2. Un procès expéditif et une condamnation politique
Si les formes légales continuent à être contestées mais ignorées, et que l’instruction tourne court, une condamnation rapide de Constant Mutamba pourrait être perçue comme une manœuvre pour écarter une voix critique du régime, avec toutes les conséquences en termes de polarisation.
3. Un report prolongé ou une issue négociée
Dans un pays où les équilibres politiques sont fragiles, une issue de compromis, sous forme de reports successifs ou de manœuvres procédurales, pourrait vider le dossier de sa substance, sans jamais vraiment trancher. Cela affaiblirait à la fois la justice et la perception publique de l’État de droit.

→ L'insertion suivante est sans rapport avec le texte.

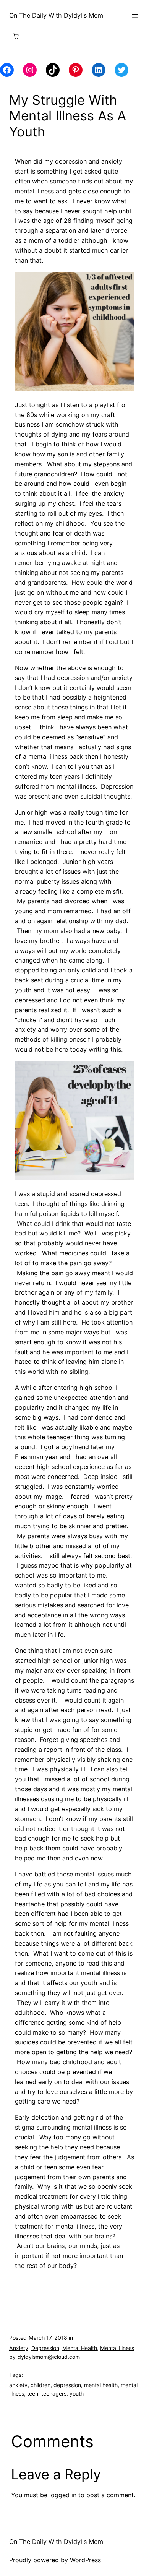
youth (77, 2393)
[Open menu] (135, 15)
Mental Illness (117, 2348)
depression (67, 2385)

Un procès-test pour la justice congolaise
Au-delà de la personne de Mutamba, ce procès pose une question cruciale : la justice congolaise est-elle aujourd’hui capable de traiter des dossiers sensibles sans ingérence politique ? Car si les faits sont avérés, il est légitime que la loi s’applique pleinement. Mais si les irrégularités de procédure se multiplient, ou si l’affaire est instrumentalisée pour des fins politiques, alors ce procès pourrait devenir un précédent dangereux.
L’instruction, qui devrait commencer le 23 juillet, sera l’occasion de voir si les témoins seront appelés, si le prévenu sera entendu équitablement, et si les principes élémentaires du procès pénal seront respectés. Pour l’instant, rien n’est joué. Mais l’attention du public, des médias, et de la communauté internationale est désormais braquée sur la Cour de cassation, appelée à écrire l’un des chapitres les plus sensibles de la justice congolaise contemporaine.